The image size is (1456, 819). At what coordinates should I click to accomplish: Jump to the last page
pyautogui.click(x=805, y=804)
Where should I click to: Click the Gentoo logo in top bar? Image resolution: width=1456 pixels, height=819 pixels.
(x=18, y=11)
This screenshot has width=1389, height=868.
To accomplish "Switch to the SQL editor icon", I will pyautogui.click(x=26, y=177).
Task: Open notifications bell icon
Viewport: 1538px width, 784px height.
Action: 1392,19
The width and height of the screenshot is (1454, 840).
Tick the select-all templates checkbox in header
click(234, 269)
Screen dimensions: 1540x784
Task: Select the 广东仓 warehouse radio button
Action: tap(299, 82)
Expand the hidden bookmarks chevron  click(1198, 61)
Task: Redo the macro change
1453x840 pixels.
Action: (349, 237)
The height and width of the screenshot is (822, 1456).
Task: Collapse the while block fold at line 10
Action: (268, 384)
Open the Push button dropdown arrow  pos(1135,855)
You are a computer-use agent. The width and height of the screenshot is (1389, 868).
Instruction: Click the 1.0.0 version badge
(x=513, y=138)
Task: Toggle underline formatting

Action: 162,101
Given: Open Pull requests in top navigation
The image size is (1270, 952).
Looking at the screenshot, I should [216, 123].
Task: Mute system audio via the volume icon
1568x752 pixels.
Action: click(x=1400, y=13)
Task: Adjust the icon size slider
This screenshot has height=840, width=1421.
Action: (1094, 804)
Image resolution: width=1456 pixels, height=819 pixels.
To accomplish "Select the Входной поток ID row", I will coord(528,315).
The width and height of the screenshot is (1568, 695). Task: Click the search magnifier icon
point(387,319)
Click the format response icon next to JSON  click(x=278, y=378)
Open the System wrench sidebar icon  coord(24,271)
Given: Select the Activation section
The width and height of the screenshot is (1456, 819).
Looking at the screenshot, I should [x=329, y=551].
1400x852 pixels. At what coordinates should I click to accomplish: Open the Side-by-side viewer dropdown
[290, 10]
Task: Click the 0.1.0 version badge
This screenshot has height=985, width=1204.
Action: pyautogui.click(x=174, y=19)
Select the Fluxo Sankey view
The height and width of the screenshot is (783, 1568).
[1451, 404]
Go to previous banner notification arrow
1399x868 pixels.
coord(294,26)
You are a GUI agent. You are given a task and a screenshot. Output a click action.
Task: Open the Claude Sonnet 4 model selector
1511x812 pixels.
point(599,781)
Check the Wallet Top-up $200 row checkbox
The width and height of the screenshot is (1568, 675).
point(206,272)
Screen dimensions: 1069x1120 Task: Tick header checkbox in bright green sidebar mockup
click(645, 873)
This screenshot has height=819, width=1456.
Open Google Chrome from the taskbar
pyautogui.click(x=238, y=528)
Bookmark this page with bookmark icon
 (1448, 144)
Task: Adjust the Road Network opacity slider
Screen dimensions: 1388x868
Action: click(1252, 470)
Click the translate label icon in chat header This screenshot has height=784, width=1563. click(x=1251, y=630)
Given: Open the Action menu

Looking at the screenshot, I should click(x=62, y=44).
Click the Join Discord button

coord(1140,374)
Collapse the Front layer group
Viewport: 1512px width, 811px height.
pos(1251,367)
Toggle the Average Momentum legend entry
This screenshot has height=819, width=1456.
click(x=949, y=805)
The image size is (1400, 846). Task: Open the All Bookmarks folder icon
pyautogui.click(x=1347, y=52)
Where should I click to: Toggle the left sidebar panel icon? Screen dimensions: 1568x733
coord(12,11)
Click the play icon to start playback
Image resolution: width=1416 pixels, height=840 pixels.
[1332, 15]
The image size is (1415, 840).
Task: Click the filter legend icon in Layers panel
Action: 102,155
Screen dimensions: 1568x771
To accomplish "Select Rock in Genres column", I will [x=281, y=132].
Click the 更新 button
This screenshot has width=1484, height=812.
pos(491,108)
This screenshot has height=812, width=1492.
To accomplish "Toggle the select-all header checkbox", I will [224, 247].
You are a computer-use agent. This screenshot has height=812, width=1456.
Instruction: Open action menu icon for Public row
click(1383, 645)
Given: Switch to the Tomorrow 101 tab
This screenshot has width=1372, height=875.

____

• **WHAT YOU SHOULD DO**
Please copy out every entry word for word.

• **TASK ANSWER**
The image size is (1456, 819). At what coordinates should I click to accomplish: Jump to the last page
pyautogui.click(x=805, y=804)
Where should I click to: Click the Gentoo logo in top bar? Image resolution: width=1456 pixels, height=819 pixels.
(x=18, y=11)
This screenshot has width=1389, height=868.
To accomplish "Switch to the SQL editor icon", I will pyautogui.click(x=26, y=177).
Task: Open notifications bell icon
Viewport: 1538px width, 784px height.
Action: 1392,19
The width and height of the screenshot is (1454, 840).
Tick the select-all templates checkbox in header
click(234, 269)
Screen dimensions: 1540x784
Task: Select the 广东仓 warehouse radio button
Action: tap(299, 82)
Expand the hidden bookmarks chevron  click(1198, 61)
Task: Redo the macro change
1453x840 pixels.
Action: (349, 237)
The height and width of the screenshot is (822, 1456).
Task: Collapse the while block fold at line 10
Action: (268, 384)
Open the Push button dropdown arrow  pos(1135,855)
You are a computer-use agent. The width and height of the screenshot is (1389, 868).
Instruction: Click the 1.0.0 version badge
(x=513, y=138)
Task: Toggle underline formatting

Action: 162,101
Given: Open Pull requests in top navigation
The image size is (1270, 952).
Looking at the screenshot, I should [216, 123].
Task: Mute system audio via the volume icon
1568x752 pixels.
Action: click(x=1400, y=13)
Task: Adjust the icon size slider
This screenshot has height=840, width=1421.
Action: (1094, 804)
Image resolution: width=1456 pixels, height=819 pixels.
To accomplish "Select the Входной поток ID row", I will coord(528,315).
The width and height of the screenshot is (1568, 695). Task: Click the search magnifier icon
point(387,319)
Click the format response icon next to JSON  click(x=278, y=378)
Open the System wrench sidebar icon  coord(24,271)
Given: Select the Activation section
The width and height of the screenshot is (1456, 819).
Looking at the screenshot, I should [x=329, y=551].
1400x852 pixels. At what coordinates should I click to accomplish: Open the Side-by-side viewer dropdown
[290, 10]
Task: Click the 0.1.0 version badge
This screenshot has height=985, width=1204.
Action: pyautogui.click(x=174, y=19)
Select the Fluxo Sankey view
The height and width of the screenshot is (783, 1568).
[1451, 404]
Go to previous banner notification arrow
1399x868 pixels.
coord(294,26)
You are a GUI agent. You are given a task and a screenshot. Output a click action.
Task: Open the Claude Sonnet 4 model selector
1511x812 pixels.
point(599,781)
Check the Wallet Top-up $200 row checkbox
The width and height of the screenshot is (1568, 675).
point(206,272)
Screen dimensions: 1069x1120 Task: Tick header checkbox in bright green sidebar mockup
click(645, 873)
This screenshot has height=819, width=1456.
Open Google Chrome from the taskbar
pyautogui.click(x=238, y=528)
Bookmark this page with bookmark icon
 (1448, 144)
Task: Adjust the Road Network opacity slider
Screen dimensions: 1388x868
Action: click(1252, 470)
Click the translate label icon in chat header This screenshot has height=784, width=1563. click(x=1251, y=630)
Given: Open the Action menu

Looking at the screenshot, I should click(x=62, y=44).
Click the Join Discord button

coord(1140,374)
Collapse the Front layer group
Viewport: 1512px width, 811px height.
pos(1251,367)
Toggle the Average Momentum legend entry
This screenshot has height=819, width=1456.
click(x=949, y=805)
The image size is (1400, 846). Task: Open the All Bookmarks folder icon
pyautogui.click(x=1347, y=52)
Where should I click to: Toggle the left sidebar panel icon? Screen dimensions: 1568x733
coord(12,11)
Click the play icon to start playback
Image resolution: width=1416 pixels, height=840 pixels.
[1332, 15]
The image size is (1415, 840).
Task: Click the filter legend icon in Layers panel
Action: 102,155
Screen dimensions: 1568x771
To accomplish "Select Rock in Genres column", I will [x=281, y=132].
Click the 更新 button
This screenshot has width=1484, height=812.
pos(491,108)
This screenshot has height=812, width=1492.
To accomplish "Toggle the select-all header checkbox", I will [224, 247].
You are a computer-use agent. This screenshot has height=812, width=1456.
Instruction: Open action menu icon for Public row
click(1383, 645)
Given: Switch to the Tomorrow 101 tab
This screenshot has width=1372, height=875.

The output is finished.